I believe many people are already doing that very thing. However as I keep mentioning, maintaining the balance of the ecosystem is important. You don’t want to just add things willy nilly to your fish ponds, doing so can kill your fish. That’s all part of what makes aquaponics complicated, maintaining a balanced ecosystem with the right amount of fish that provides all the nutrients the plants need in a balanced formula, while not harming the fish and other living plants or animals in the ecosystems either. Theoretically if you have a balanced ecosystem there isn’t a need to to add any new microbes to the ecosystem since they would be feeding and breeding in healthy numbers to begin with.
I have known one person who wanted to grow algae in hydroponic systems, but for use as medicine. That’s easily done, but again it’s all about balance in the ecosystem. Diversity is important for balance, but you have keep the balance under control or things can go very wrong. Like with everything in nature, everything is connected and affects everything else. Again, while the concept of aquaponics is simple, the practice of getting it right is far more complicated.
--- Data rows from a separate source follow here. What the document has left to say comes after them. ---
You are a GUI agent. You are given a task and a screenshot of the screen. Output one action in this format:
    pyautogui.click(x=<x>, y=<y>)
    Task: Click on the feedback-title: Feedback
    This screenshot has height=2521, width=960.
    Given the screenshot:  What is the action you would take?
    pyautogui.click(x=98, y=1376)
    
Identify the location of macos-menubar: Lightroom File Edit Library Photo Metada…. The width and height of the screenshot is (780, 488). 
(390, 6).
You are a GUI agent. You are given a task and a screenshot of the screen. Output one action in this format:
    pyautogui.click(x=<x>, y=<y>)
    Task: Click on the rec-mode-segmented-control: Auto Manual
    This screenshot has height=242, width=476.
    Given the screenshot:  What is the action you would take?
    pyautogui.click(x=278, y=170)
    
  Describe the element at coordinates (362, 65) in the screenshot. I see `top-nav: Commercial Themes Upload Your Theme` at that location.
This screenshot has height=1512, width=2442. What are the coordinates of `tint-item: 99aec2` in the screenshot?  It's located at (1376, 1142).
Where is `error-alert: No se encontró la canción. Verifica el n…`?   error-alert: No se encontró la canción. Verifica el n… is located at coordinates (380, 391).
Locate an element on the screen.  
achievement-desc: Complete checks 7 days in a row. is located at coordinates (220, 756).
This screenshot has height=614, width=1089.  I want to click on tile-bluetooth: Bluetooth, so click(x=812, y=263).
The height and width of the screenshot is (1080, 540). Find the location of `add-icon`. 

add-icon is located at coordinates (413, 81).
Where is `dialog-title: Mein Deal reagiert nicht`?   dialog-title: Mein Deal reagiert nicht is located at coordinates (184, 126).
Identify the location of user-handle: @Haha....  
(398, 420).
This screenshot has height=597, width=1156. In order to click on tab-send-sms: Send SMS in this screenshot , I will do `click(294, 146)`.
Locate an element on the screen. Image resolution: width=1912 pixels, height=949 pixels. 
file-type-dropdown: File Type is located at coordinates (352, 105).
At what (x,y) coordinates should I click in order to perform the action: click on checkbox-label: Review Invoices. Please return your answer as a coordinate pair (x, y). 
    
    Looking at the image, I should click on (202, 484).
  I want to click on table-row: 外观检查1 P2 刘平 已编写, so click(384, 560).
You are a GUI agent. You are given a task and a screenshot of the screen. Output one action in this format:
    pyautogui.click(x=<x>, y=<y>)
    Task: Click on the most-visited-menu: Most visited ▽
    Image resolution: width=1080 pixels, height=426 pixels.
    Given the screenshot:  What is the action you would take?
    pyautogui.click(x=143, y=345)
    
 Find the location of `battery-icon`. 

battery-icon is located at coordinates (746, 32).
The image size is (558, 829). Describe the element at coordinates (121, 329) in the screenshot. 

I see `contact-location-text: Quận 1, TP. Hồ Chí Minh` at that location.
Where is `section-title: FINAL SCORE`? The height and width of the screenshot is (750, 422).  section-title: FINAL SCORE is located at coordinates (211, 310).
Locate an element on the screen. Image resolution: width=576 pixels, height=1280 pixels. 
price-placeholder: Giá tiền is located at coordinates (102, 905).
Compost is chocked full of fungal spores. Fungi is a major part of decomposition. you can’t avoid fungi. Fungal spores are all around you, even in the air you breath as well. But not all fungi is beneficial to plants. Soil manufactures often sanitize the final product to kill fungi before they sell it. You can inoculate compost with beneficial fungi, and many people do. I often use Trichoderma and Mycorrhizal fungi myself. Not just in soil, but I sometimes inoculate the growing medium with them before I use it, or add them to the nutrient reservoir. While these fungi are both good for killing pathogens and protecting the plants root systems from disease, they also attach themselves to the plants roots and help the plant absorb nutrients and aid root development. The use of beneficial fungi is already widely used. Some soil manufactures even add them to their potting soils and planting mixes.